1. 29
  1. 9

    Semantically, who is to say the old string wasn’t deallocated and a new string allocated in the same memory location.

    1. 9

      But my string of Theseus!

      1. 1

        At the risk of being off topic, I burst out laughing at this, and then failed to explain to my family why it was so funny. Good show!

    2. 8

      from the article: “Does this really count as mutability though? Not really.”

      1. 5

        This is not mutation. Mutation would be s[3]=‘d’.

        1. 4

          It is a mutation. If I have a list l, and I call l.append("a"), of course I’ve mutated the list. This is directly analogous, because the resulting string is not a newly-allocated string, but has the same identity as it did before. Semantically the difference can’t usually matter, since python knows there’s only one reference. But operationally, the string has been modified.

          1. 5

            There’s too much fighting around an assumption of “Python forbids this ever happening” for what really ought to be read as “Python may internally do this from time to time as it sees fit, but you the programmer cannot explicitly rely on Python doing it or exposing a predictable way to do it”.

            1. 3

              A mutable object is one whose contents can be changed after creation.
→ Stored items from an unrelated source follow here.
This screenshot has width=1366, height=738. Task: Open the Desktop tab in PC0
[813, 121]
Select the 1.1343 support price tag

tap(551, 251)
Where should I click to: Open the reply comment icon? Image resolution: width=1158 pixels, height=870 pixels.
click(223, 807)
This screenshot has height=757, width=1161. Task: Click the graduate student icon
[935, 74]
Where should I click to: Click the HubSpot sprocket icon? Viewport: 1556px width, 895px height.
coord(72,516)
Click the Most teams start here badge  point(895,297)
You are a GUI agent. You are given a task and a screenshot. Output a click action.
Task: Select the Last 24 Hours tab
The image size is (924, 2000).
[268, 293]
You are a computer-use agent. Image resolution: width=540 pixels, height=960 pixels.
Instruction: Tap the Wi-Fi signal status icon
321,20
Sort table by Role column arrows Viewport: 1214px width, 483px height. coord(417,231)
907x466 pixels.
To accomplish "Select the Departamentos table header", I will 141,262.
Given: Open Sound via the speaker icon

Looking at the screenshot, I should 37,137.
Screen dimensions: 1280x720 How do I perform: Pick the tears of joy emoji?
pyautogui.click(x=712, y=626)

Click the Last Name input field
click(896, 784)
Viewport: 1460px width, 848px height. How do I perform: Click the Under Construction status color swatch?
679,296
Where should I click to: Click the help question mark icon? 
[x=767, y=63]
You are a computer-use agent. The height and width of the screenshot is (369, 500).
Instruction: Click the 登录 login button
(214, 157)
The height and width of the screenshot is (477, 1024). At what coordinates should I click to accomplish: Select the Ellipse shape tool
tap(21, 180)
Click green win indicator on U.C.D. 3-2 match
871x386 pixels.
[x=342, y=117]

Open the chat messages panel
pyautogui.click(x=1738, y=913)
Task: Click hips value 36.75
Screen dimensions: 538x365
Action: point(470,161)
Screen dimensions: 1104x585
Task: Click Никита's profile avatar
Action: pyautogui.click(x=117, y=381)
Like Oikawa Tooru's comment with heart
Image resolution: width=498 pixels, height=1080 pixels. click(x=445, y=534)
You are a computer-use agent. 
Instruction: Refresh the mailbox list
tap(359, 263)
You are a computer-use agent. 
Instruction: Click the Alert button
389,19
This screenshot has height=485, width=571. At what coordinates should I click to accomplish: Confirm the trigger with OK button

              Here we have a new string that is being created and assigned to the variable. The fact that the memory location is being reused sometimes is quite different from the string object being mutable.

              Only if we were able to create a string object then change parts of it without reassigning the variable would the string be mutable.


              Here s is not being reassigned, it is being mutated. You can’t do this with Python strings.

              1. 3

                The problem is nothing to do with immutability, it is around assumptions on the meaning of identity. Two distinct objects may have the same identity in Python if their lifetimes overlap. This is no different from the following in C:

                const char *str1 = someString();
                uintptr_t id1 = (intptr_t)str1;
                const char *str2 = someOtherString();
                uintptr_t id2 = (intptr_t)str2;

                It is perfectly acceptable for id1 and id2 to have the same values, because the lifetime of str1 ended and so its identity (memory location, in C) may be recycled. This is a necessary property for any language that has a notion of explicit identity and a finite set of values (e.g. a 32-bit or 64-bit integer) used to represent them. Without it, you would exhaust your identity space.

                Languages such as Java and C# avoid directly exposing object identity for precisely this reason. Instead, they provide a hash-code value, which is guaranteed not to change while the object is life but is not guaranteed to be unique (though it is expected to have a low probability of collisions), and an identity comparison (which requires two live objects as arguments and so doesn’t have to worry about stale identities).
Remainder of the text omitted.